→ **Required work**
Rewrite everything from the start of the data down to the line containing "Looking at the", changing "sidebar" to "navigation panel" and leaving all else as it is. Omit the pictures from your answer.

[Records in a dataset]
··········

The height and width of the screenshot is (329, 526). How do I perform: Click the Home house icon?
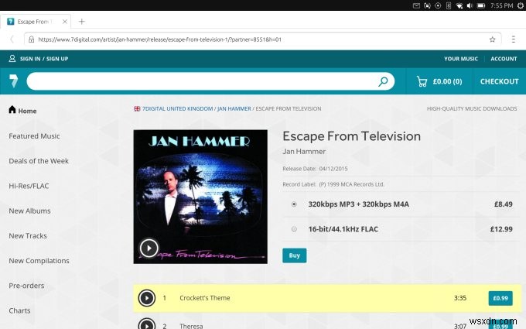point(12,109)
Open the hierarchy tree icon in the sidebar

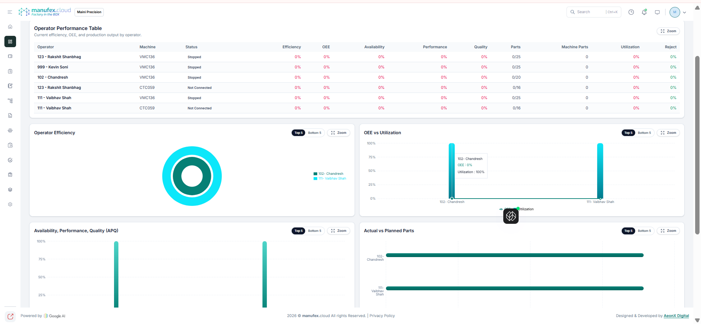coord(10,101)
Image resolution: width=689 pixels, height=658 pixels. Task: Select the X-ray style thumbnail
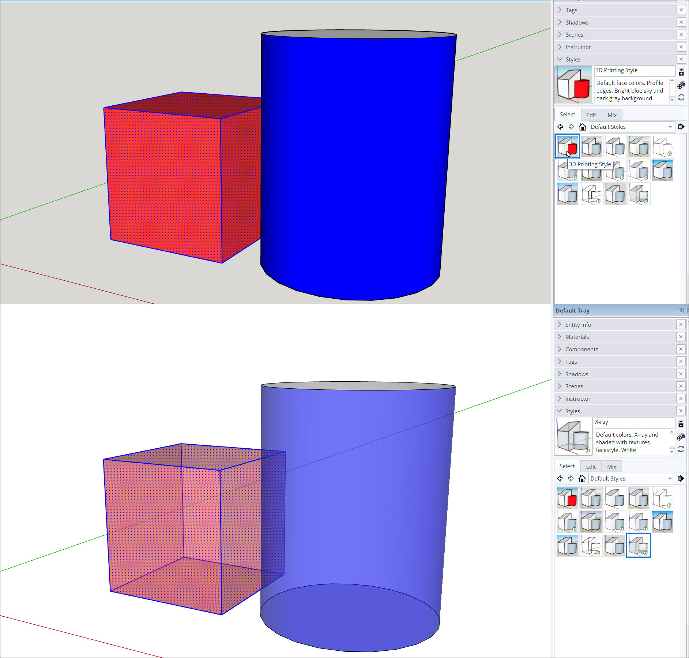tap(639, 545)
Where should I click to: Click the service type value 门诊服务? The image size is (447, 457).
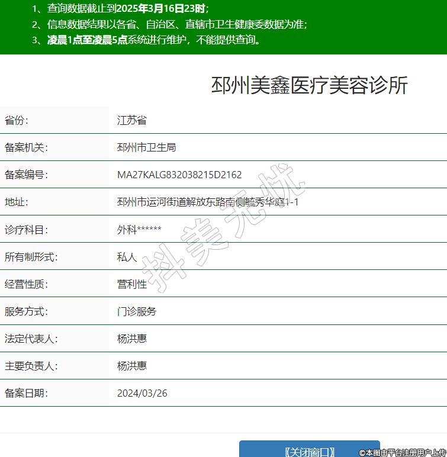point(136,311)
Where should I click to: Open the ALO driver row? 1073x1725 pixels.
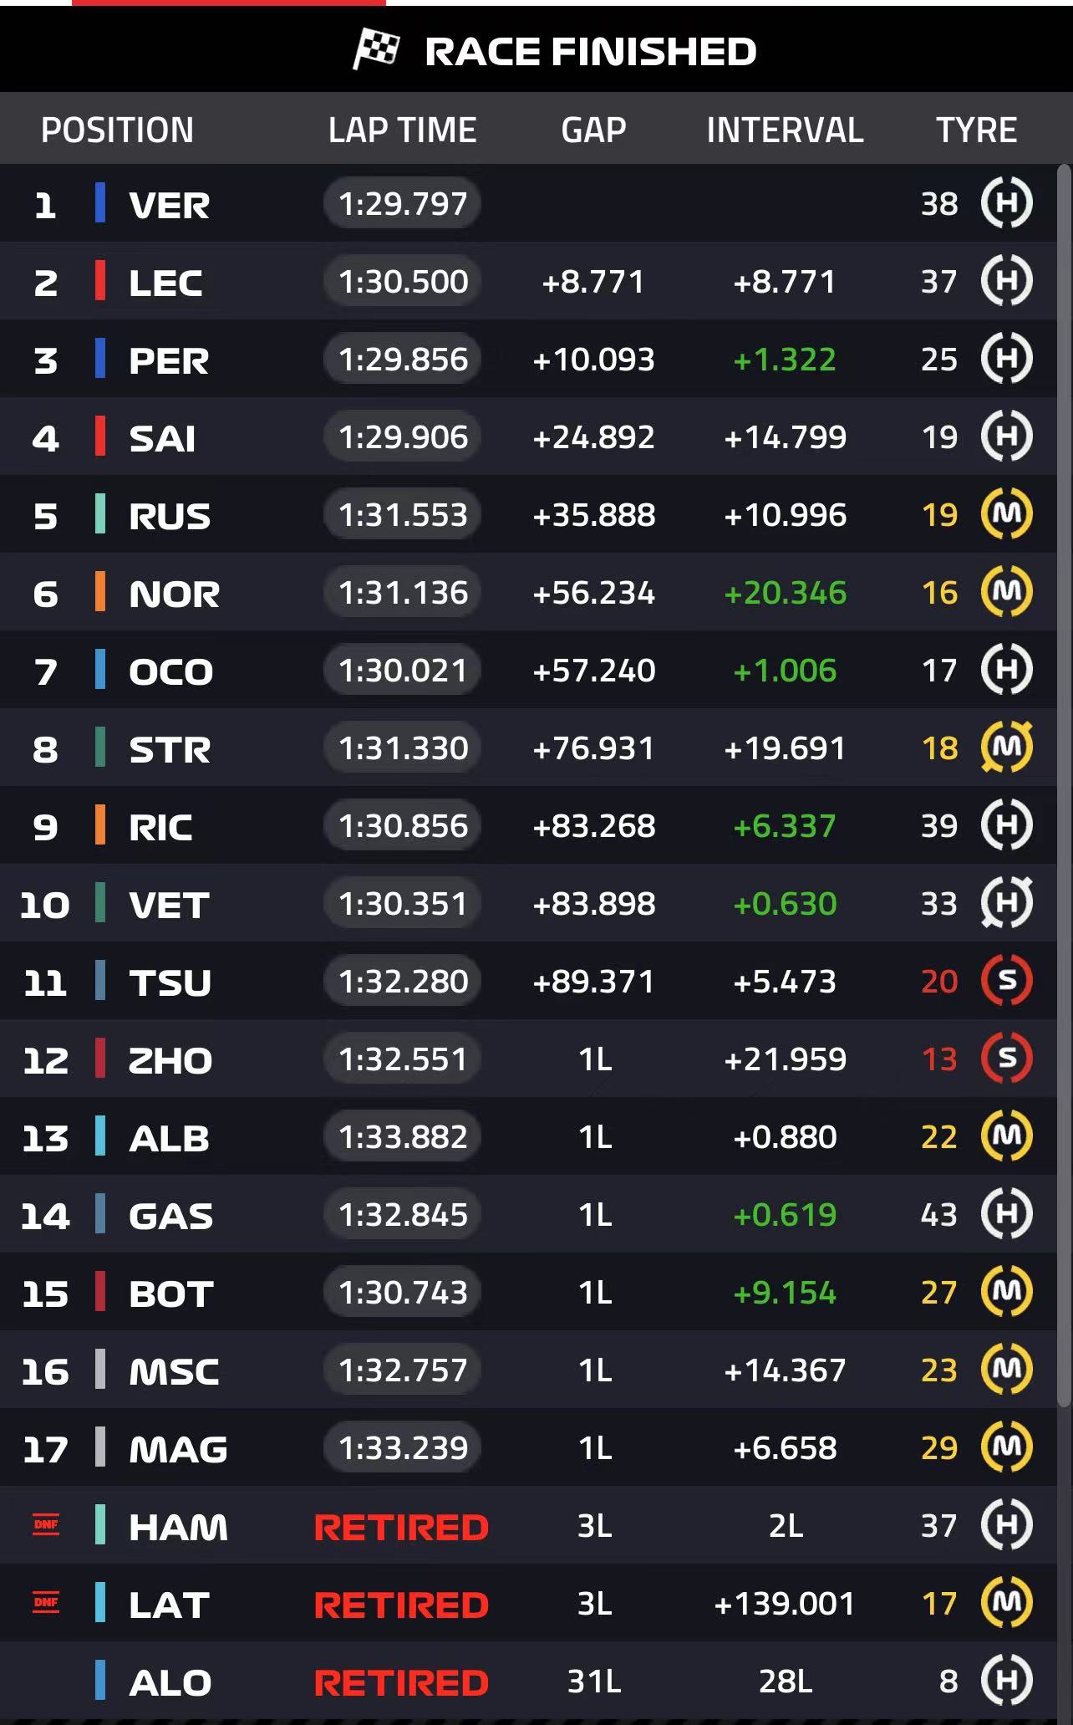coord(528,1681)
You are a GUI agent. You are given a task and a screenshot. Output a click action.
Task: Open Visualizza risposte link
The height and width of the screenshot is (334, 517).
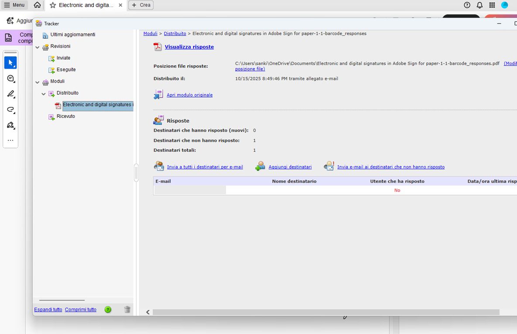[189, 47]
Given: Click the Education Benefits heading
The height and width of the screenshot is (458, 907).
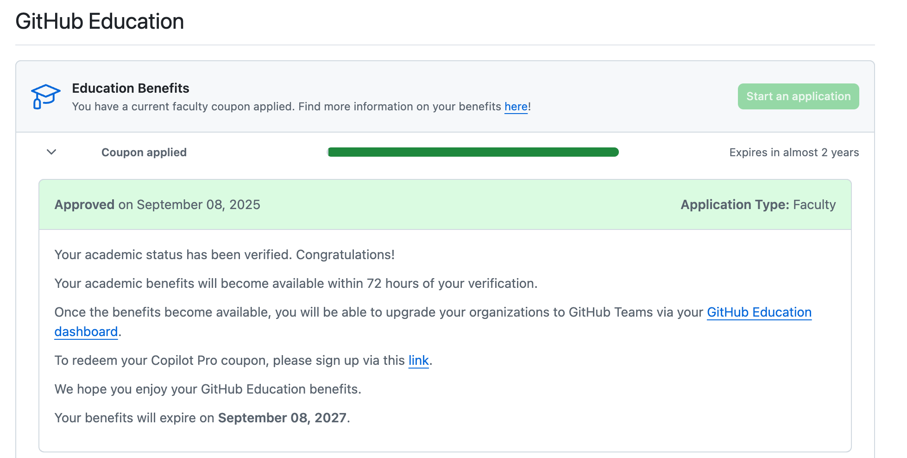Looking at the screenshot, I should [x=130, y=88].
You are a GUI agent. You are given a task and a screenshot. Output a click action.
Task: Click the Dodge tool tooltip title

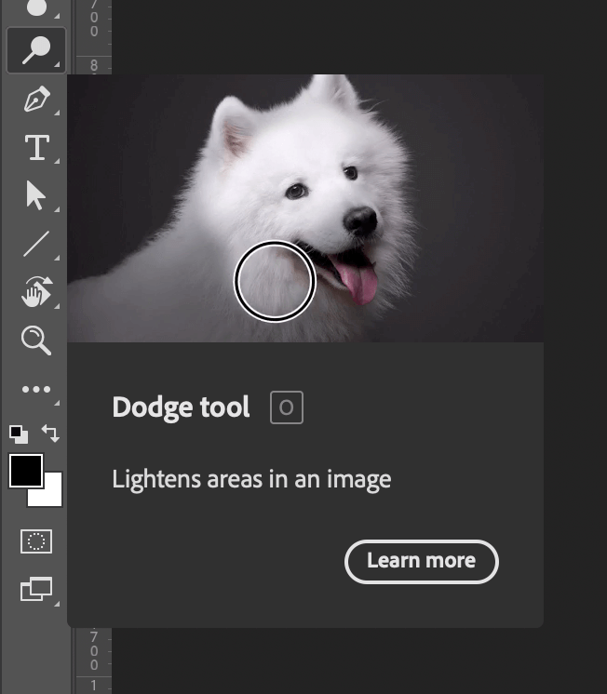point(181,407)
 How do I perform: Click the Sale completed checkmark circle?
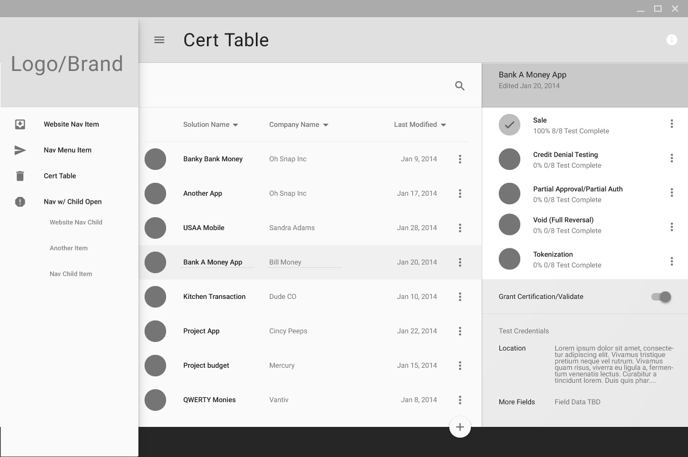coord(510,125)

··········

→ **Solution to this problem**
The height and width of the screenshot is (329, 526). How do I perform: Click the Home house icon?
point(12,109)
Open the hierarchy tree icon in the navigation panel

coord(10,101)
Image resolution: width=689 pixels, height=658 pixels. Task: Select the X-ray style thumbnail
tap(639, 545)
Where should I click to: Click the service type value 门诊服务? The image size is (447, 457).
point(136,311)
Where should I click to: Open the ALO driver row? 1073x1725 pixels.
coord(528,1681)
You are a GUI agent. You are given a task and a screenshot. Output a click action.
Task: Open Visualizza risposte link
The height and width of the screenshot is (334, 517).
[189, 47]
Given: Click the Education Benefits heading
The height and width of the screenshot is (458, 907).
Looking at the screenshot, I should [x=130, y=88].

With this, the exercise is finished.